Ten ways to shine a light on dark data in pharmaceuticals and find value in it

How businesses can benefit from finally taking control of the great unknown

John Culkin, Crown Records Management

Just hearing the words "dark data" can be enough for managers in pharmaceutical sector to feel a little uneasy; but, despite its rather menacing name there has never been a better time to tackle the phenomenon head on.

When you think of the recent explosion in data it’s hardly surprising that businesses worry about how dark data — defined as "information assets that organisations collect, process and store during regular business activities, but generally fail to use for other purposes" — will affect them in future.

So why are so few doing anything about it?

Rather than shy away from the challenges, the questions we need to be asking are as follows: How do you get dark data under control and how can you derive benefit from it?

The threats provided by an explosion in data are obvious; businesses that don’t know what information they have or how to find it are opening themselves up to the possibility of a data breach and in danger of falling foul of data protection regulation as it continues to evolve.

In pharma, the problem is particularly acute.

Regulation demands strict quality in manufacturing and research for safety reasons. However, raw clinical data or clinical trials are often in incompatible format, which then loses the ability to infer interesting insights from it.

Like all large organisations dependent on many complex systems, pharmaceutical companies will strive to meet their compliance needs; however, they are still likely to have data hidden in their systems that is either not necessary to keep or could contain potentially useful information.

By finding and exposing the data and finding all the places it hides, gains can actually be realised. But the bottom line is organisations need to know what dark data is and where it is in the first place. If you don’t understand it how can you possibly be in control of it, let alone realise value hidden in it?

The problem is that hiding dark data away seems to be not just planned but instinctive, as if it were down to human nature.

People fill their attics and garages with "useful" things that could be needed in the future. The corporate equivalent is when people say: "Keep the data, just in case."

How much money around the world is wasted due to those few words?
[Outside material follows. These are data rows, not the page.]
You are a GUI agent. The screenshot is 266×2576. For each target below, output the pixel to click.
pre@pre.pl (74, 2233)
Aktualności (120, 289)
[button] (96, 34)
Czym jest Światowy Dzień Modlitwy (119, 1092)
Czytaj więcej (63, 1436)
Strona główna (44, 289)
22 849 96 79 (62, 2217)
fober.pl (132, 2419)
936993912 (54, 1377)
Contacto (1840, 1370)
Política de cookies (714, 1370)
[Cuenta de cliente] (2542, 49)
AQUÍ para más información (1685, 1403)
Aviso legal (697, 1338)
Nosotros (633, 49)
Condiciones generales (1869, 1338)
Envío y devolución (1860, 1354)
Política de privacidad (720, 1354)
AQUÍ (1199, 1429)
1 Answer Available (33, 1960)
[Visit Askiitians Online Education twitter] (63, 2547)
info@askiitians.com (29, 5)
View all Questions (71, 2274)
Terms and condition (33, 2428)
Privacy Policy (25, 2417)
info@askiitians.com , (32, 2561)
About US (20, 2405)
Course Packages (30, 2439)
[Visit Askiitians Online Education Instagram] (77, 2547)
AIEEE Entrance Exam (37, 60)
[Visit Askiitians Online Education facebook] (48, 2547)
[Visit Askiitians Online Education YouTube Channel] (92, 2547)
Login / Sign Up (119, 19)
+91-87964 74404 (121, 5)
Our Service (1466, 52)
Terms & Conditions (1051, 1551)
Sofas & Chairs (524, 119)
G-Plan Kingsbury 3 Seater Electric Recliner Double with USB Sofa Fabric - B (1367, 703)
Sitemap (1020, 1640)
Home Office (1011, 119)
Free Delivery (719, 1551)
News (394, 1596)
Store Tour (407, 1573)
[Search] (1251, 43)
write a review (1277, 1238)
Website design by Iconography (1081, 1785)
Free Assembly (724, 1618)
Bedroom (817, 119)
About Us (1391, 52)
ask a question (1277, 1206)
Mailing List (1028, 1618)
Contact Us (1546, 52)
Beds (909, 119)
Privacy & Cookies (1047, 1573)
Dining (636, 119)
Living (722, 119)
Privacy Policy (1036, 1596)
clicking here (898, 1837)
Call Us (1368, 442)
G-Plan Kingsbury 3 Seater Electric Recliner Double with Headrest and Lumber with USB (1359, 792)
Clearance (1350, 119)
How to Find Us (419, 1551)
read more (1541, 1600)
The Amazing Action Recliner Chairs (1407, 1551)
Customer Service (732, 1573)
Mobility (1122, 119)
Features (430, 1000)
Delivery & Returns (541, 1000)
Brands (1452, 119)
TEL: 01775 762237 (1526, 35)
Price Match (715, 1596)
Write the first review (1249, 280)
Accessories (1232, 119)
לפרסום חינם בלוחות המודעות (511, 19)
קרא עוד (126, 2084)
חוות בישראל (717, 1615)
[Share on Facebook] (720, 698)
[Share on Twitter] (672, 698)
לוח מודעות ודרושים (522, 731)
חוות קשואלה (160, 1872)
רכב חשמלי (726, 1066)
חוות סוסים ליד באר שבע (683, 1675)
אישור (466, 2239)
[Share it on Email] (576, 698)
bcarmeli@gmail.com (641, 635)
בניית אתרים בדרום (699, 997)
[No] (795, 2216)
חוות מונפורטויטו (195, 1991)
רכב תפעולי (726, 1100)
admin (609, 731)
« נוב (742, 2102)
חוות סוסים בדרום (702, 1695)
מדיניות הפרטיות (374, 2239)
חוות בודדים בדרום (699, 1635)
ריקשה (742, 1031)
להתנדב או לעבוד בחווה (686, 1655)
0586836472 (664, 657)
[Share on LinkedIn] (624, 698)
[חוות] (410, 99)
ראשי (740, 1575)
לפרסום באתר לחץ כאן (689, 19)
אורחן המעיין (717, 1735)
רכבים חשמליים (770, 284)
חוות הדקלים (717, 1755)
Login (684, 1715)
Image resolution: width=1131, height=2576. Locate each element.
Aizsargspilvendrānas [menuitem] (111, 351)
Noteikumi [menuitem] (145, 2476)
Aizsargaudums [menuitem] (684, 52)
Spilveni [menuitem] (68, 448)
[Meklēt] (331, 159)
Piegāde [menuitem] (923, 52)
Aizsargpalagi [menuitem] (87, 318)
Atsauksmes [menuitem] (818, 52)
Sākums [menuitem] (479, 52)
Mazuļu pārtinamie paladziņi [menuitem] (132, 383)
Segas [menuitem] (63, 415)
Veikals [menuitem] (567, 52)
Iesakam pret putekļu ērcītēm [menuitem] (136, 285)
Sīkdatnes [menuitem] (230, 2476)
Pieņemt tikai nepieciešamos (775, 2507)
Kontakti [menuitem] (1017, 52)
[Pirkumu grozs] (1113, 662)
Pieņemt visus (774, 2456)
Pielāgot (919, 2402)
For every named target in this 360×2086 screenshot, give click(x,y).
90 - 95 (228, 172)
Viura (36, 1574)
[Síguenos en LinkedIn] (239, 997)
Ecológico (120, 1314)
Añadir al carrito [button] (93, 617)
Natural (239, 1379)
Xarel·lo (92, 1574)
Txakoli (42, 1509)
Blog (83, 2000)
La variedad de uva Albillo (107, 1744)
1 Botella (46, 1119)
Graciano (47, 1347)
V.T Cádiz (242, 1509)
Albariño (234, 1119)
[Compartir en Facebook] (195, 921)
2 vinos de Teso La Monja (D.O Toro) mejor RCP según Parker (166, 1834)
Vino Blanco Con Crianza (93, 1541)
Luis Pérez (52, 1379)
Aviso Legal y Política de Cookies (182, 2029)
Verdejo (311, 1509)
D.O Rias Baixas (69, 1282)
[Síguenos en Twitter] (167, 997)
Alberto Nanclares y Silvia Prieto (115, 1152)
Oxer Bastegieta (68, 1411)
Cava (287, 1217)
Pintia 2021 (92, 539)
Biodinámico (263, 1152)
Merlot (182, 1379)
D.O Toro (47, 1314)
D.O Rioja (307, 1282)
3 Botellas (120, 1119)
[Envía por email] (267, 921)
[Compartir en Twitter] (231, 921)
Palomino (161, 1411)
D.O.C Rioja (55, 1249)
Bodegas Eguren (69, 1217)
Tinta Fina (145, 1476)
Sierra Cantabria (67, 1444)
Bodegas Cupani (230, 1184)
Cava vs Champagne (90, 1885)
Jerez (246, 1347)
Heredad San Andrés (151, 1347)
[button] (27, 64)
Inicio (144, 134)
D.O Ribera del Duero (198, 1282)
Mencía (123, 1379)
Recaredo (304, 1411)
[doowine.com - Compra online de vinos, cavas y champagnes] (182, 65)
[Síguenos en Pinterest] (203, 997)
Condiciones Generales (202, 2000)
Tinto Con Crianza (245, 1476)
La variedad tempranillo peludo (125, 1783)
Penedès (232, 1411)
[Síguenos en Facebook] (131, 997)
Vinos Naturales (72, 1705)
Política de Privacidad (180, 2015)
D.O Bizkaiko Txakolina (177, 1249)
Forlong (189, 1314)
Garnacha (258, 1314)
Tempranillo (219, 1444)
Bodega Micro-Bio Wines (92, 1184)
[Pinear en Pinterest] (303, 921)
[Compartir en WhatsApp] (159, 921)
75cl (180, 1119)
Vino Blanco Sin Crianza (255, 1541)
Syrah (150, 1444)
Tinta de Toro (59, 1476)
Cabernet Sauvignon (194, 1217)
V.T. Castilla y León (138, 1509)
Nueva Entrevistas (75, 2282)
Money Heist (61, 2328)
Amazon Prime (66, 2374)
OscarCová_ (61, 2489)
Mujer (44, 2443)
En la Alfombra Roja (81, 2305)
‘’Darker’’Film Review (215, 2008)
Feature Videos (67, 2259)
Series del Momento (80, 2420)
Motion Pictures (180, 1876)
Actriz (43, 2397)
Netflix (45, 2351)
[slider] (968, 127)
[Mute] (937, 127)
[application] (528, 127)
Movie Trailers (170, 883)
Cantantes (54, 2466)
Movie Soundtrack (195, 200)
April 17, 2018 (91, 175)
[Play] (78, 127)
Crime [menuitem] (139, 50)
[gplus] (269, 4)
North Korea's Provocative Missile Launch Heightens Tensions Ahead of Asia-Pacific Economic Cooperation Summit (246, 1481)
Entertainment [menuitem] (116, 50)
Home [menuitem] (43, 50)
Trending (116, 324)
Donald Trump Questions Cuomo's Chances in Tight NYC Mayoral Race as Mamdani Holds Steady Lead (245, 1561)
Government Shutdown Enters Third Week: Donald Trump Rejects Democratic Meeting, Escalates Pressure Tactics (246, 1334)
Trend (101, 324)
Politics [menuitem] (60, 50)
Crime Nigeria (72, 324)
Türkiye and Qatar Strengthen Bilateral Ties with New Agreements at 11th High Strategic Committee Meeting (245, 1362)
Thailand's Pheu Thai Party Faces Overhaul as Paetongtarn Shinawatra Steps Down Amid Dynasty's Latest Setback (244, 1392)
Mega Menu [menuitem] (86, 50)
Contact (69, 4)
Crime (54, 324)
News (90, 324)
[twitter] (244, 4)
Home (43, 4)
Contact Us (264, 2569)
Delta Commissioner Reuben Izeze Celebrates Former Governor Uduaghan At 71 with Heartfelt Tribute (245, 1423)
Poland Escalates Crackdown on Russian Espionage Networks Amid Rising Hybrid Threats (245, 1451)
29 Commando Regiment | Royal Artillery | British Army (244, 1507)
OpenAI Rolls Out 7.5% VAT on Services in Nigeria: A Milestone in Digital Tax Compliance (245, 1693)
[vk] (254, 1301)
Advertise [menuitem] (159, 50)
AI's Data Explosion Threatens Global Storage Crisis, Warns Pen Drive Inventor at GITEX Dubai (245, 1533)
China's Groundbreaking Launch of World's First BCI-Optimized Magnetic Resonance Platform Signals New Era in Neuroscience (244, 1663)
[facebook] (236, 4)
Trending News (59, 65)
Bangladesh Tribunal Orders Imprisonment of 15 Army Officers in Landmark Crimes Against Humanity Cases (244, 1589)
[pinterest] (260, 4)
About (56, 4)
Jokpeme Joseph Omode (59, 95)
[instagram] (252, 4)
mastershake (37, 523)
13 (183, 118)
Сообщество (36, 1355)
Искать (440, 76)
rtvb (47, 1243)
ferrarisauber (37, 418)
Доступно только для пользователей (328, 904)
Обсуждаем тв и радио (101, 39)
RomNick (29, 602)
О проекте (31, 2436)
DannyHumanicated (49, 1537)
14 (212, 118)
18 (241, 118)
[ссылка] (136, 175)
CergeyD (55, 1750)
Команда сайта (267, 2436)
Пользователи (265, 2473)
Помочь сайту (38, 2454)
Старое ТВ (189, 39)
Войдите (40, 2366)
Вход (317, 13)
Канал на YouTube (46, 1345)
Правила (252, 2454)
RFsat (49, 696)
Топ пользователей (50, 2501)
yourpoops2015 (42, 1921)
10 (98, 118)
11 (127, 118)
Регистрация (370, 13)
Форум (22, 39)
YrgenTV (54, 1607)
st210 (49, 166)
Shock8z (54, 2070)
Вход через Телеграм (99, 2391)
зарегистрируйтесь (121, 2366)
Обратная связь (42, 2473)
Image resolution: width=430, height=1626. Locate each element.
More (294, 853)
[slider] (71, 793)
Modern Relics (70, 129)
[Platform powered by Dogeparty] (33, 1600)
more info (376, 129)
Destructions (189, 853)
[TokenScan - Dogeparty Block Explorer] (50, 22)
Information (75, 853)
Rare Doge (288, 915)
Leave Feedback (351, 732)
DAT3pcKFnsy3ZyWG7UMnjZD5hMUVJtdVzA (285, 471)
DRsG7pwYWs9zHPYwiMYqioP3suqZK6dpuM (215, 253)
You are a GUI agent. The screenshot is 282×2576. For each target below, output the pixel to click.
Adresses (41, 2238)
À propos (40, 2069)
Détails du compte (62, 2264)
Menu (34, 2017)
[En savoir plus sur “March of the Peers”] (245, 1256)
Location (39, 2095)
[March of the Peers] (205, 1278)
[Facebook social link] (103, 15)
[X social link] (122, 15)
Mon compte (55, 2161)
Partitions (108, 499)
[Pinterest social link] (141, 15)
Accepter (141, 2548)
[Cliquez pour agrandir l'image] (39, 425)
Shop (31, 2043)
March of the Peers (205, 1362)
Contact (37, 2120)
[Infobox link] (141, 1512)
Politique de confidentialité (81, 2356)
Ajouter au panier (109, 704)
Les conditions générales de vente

Perhaps data is being kept "in case it is needed in the future," assuming it can be found at the time of need, of course. Or because a company believes some unknown future insight can be found using future analytical technology.

Perhaps it is stored away out of a mistaken belief that keeping more data means a company is less likely to lose something. Or because a business believes data is like a rare book and its monetary and nostalgic value might increase.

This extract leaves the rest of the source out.